Molecular Dynamics Simulation Of Microstructure And Deposition Of Clusters Of Carbon Nitride

β-phase carbon nitride is a artificial covalence compound. Liu and Cohen indicated that its microstructure is similar withβ-phase silicon nitride and its hardness may exceed in diamond. To discuss physical mechanism of thin film growth and improve the thin film quality, it is crucial to study theβ-phase carbon nitride's microstructures and dynamics of carbon nitride thin films.Discover module in Materials Studio has been applied to study microstructures of crystal, liquid and amorphous phases of carbon nitride.

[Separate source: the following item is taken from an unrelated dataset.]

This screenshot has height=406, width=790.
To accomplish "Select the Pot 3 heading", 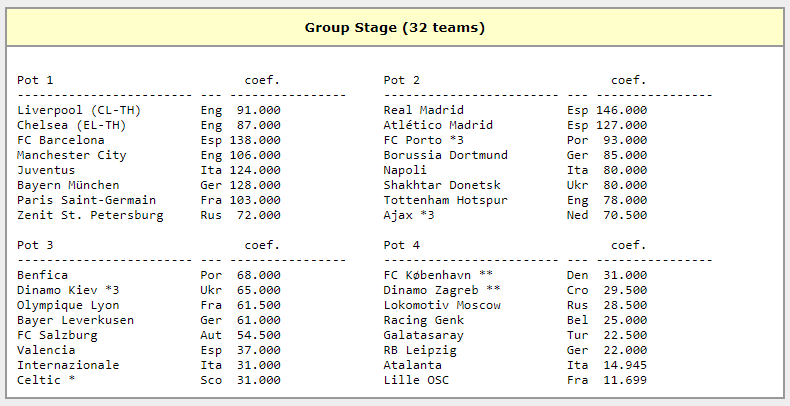I will (x=35, y=245).
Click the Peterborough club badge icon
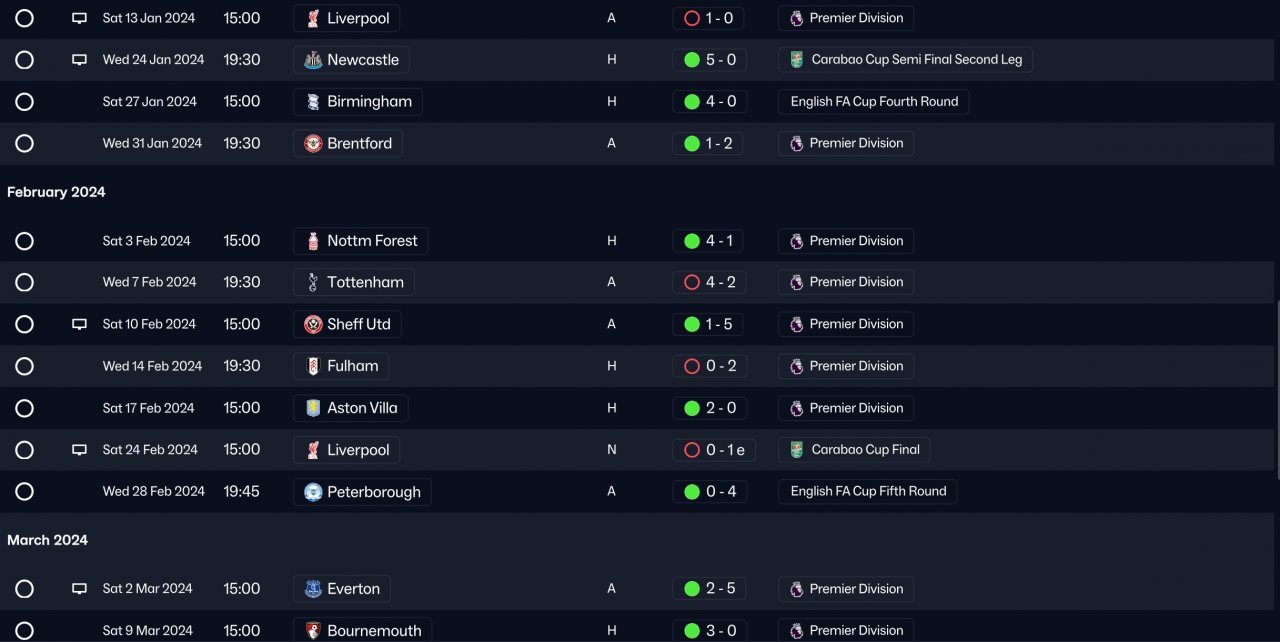The image size is (1280, 642). (313, 492)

The simulated results indicate that the coordination number of C in the structure of C3N4 is 3.92 and that of N is 3.07. The coordination polyhedron of C is tetrahedron. In the liquid state of C3N4, the coordination number of C and N is 3.61 and 2.52 respectively. The distribution of bond angle and bond length widens remarkably and the structure is disordered for liquid C3N4. The distribution of bond angle and bond length in amorphous phase C3N4 is similar to that in crystal C3N4. It indicates that the coordination polyhedron in crystal C3N4 is same as that in amorphous phase C3N4. The coordination number of C and N in amorphous phase C3N4 is 3.46 and 2.26 respectively, which is less than that in crystal structure.The deposition courses of C, N atom and C2, N2, CN clusters in WC(100) surface are simulated by molecular dynamics and the first-principles pseudopotential total energy methods. Physical and chemical adsorption model are builded to study the clusters (atoms) interactions with underlay surface in 298K, 500K, 700K. The interaction energy is calculated and clusters' adsorption mechanism in WC(100) surface is studied. To discuss the thin films growth in different underlay surface, the adsorption structure adsorption energy and bonding between atoms are also studyed in Si(100) and high-speed steel surface. The results show C and N atom can be attracted chemically by WC(100),Si(100) and HSS(110) surface, but C and N atom adsorbing on HSS(110) is stablest. N atom adsorbing on WC(100) surface is better than C atom. The WC(100) surface adsorbed by C2 cluster shows metal property. There is a intense ionic bond between W and CN when CN cluster adsorb on WC(110) surface. It is available to CN_x thin films growth on WC(110) substrate in 500K, on Si(110) substrate in 700K and on HSS(110) substrate in 298K.